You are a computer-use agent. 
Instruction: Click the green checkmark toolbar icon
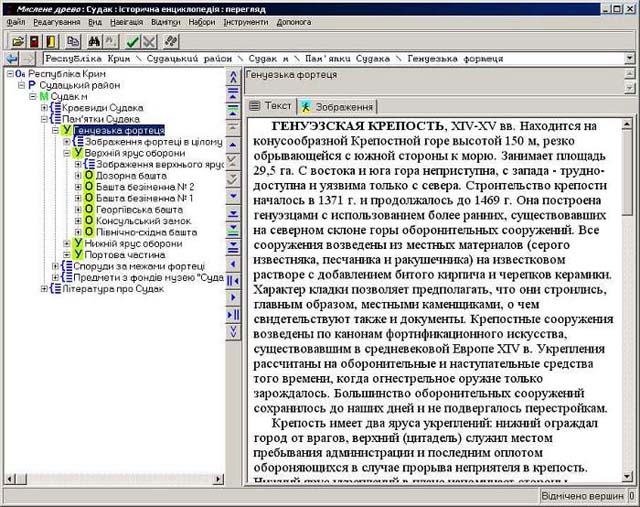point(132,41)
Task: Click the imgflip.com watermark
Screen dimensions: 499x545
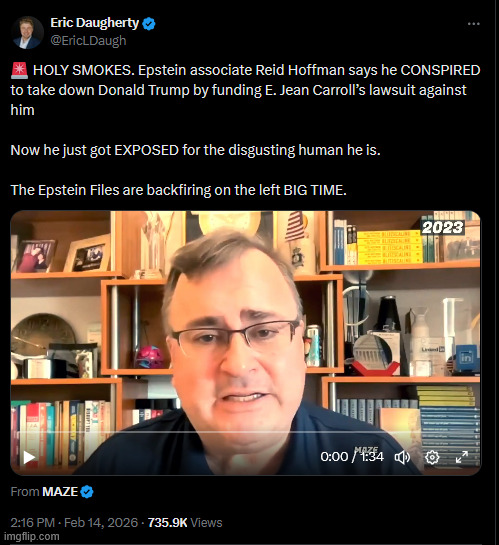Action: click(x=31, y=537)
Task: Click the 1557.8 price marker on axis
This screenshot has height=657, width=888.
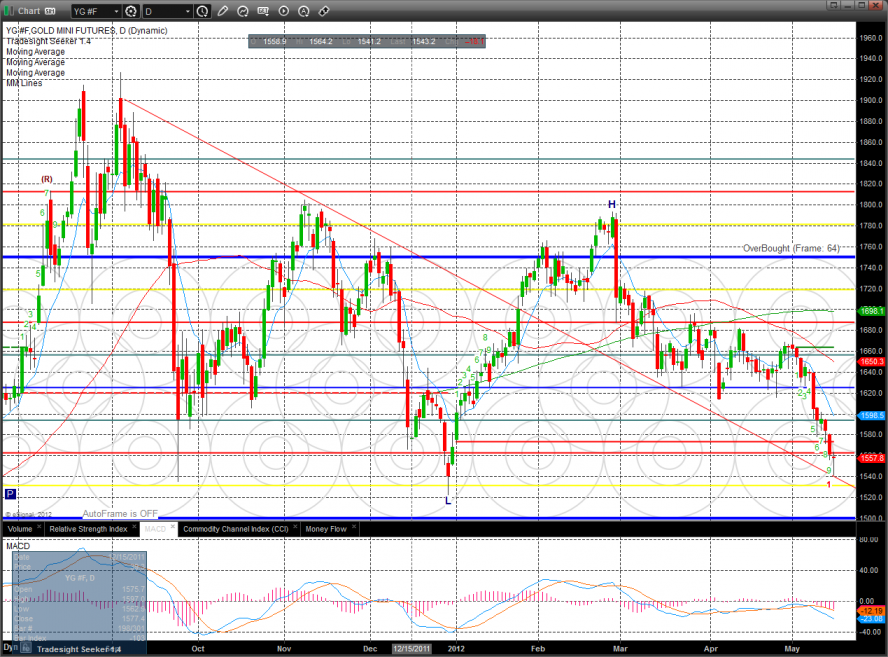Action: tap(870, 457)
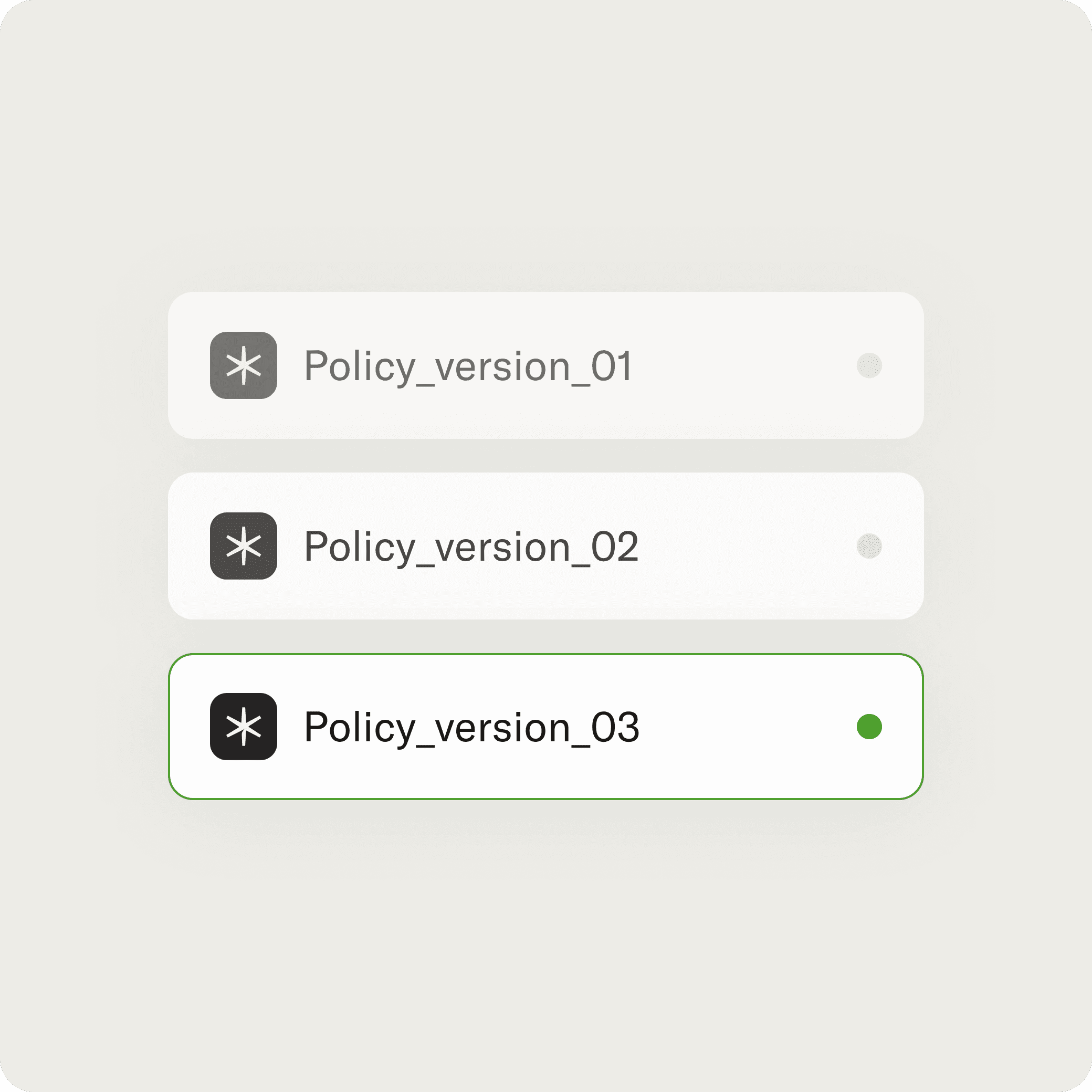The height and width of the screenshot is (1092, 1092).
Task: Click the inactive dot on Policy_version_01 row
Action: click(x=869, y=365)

= = =

◆ ACTIVITY:
Repeat each line of the listing word for word, from the first through the line that contains "Task: Click the 1557.8 price marker on axis". Any picture stays out.

◆ WRITTEN REPLY:
You are a computer-use agent. 
Instruction: Click the green checkmark toolbar icon
point(132,41)
Task: Click the imgflip.com watermark
Screen dimensions: 499x545
Action: click(x=31, y=537)
Task: Click the 1557.8 price marker on axis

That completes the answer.